Base62 on a counter gives you guaranteed uniqueness. Every increment produces a different code. MD5 hashing requires you to truncate the output to keep it short, which raises collision probability significantly. With truncated hashes, you need a check-and-retry loop on every write. Base62 avoids all of that complexity.
Why maintain a reverse mapping (long to short)?
Without it, submitting the same URL twice creates two different short codes pointing to the same destination. That wastes storage and confuses users who expect a stable mapping. The reverse lookup adds some memory overhead, but it keeps the system predictable and idempotent.
Why separate URLStore behind an interface?
Today it is an in-memory HashMap. Tomorrow it could be Redis, DynamoDB, or Postgres. The shortener logic does not care. This separation also makes testing trivial since you can inject a mock store that simulates failures or latency.
Why track analytics separately from the store?

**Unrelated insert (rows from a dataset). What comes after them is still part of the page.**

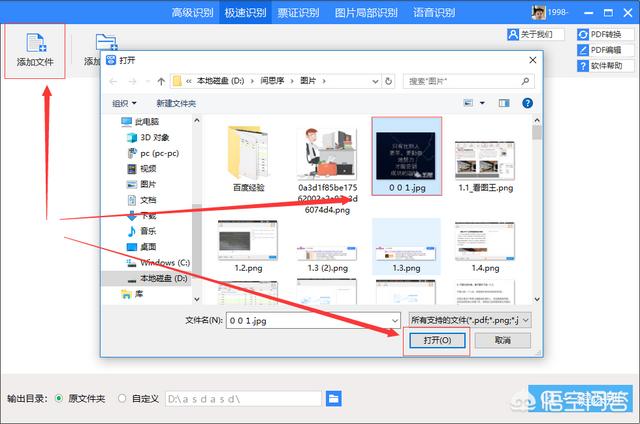
Task: Browse output folder with blue folder icon
Action: pyautogui.click(x=336, y=398)
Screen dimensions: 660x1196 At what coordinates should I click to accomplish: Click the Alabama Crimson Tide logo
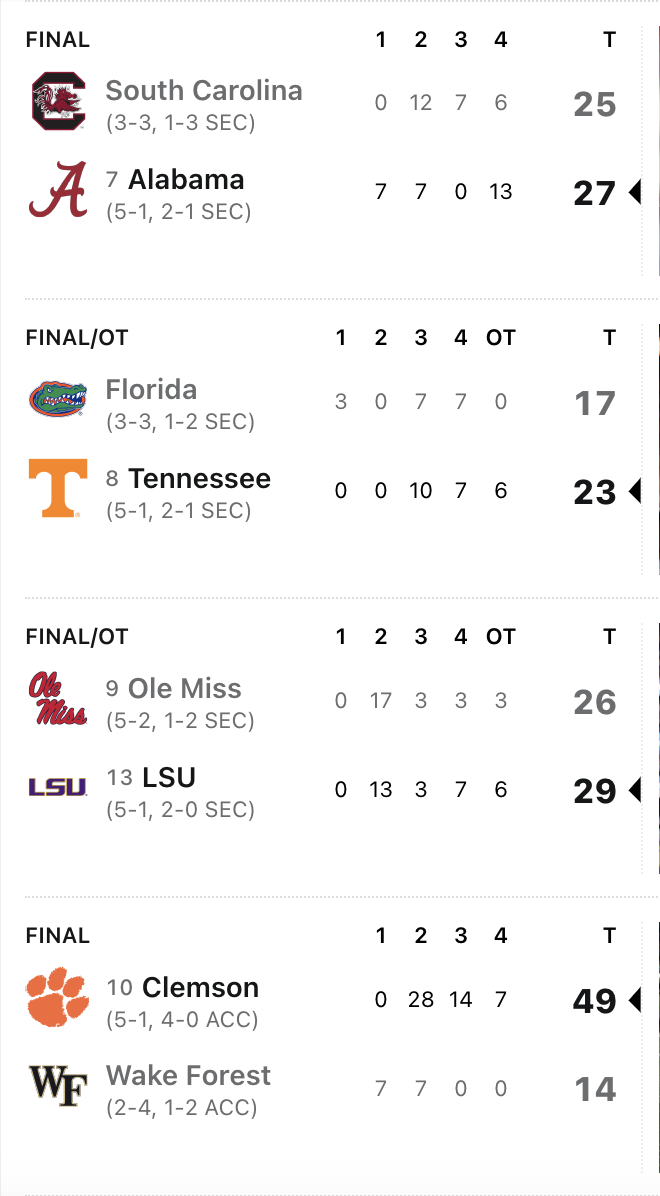58,192
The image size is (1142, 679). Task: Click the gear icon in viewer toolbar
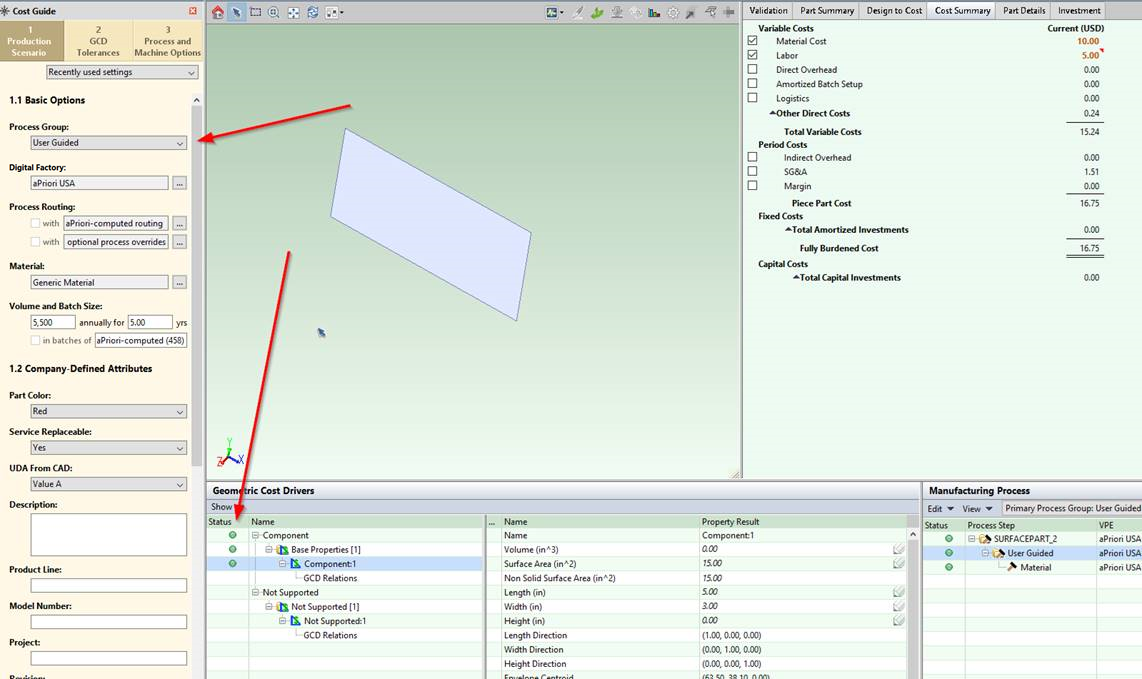tap(673, 12)
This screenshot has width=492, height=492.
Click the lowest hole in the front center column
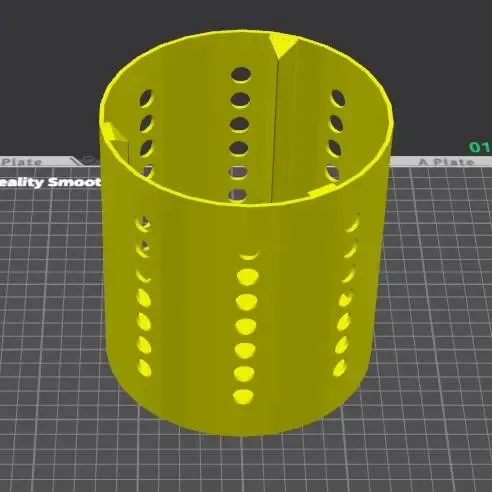coord(243,397)
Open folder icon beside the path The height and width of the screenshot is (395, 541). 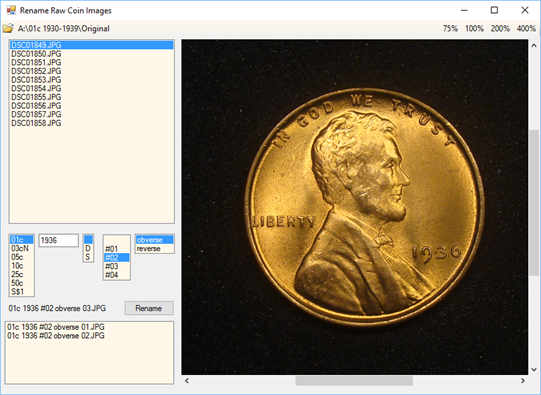(x=8, y=28)
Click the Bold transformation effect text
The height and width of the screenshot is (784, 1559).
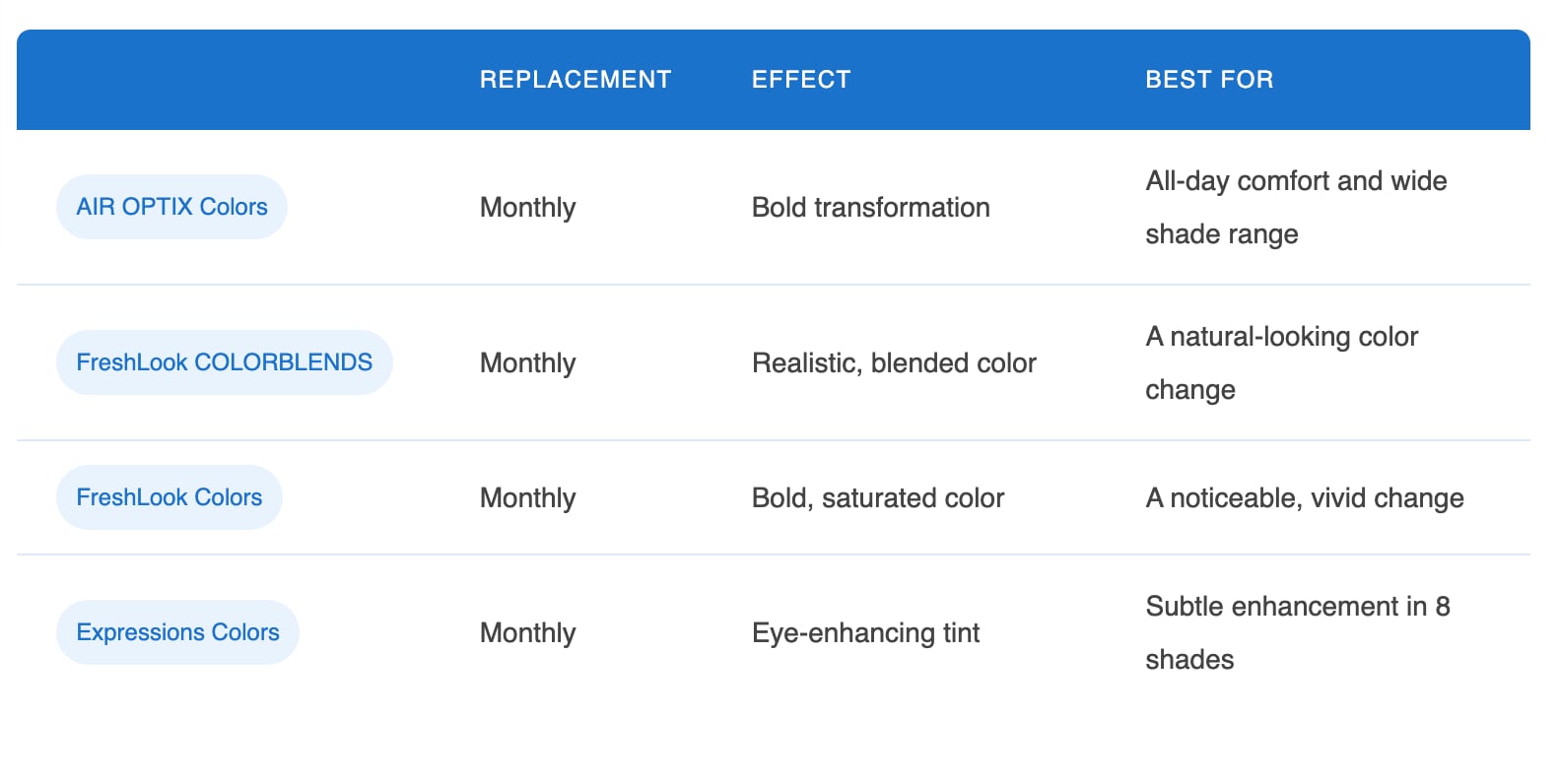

Analytics and URL resolution have different access patterns and scaling needs. Bundling them together means your redirect latency pays for analytics overhead. Keeping them separate lets you make the redirect path as lean as possible and process analytics asynchronously if needed.
Interview Follow-ups
- "How would you handle custom aliases?" Add a
customShorten(alias, longUrl)method that checks if the alias is taken, then stores it directly. Skip the code generator entirely for custom requests. - "What happens when the counter overflows?" With a 7-character base62 code, you have 3.5 trillion unique values. If you somehow exhaust that, increase the code length by one character and you get 218 trillion more.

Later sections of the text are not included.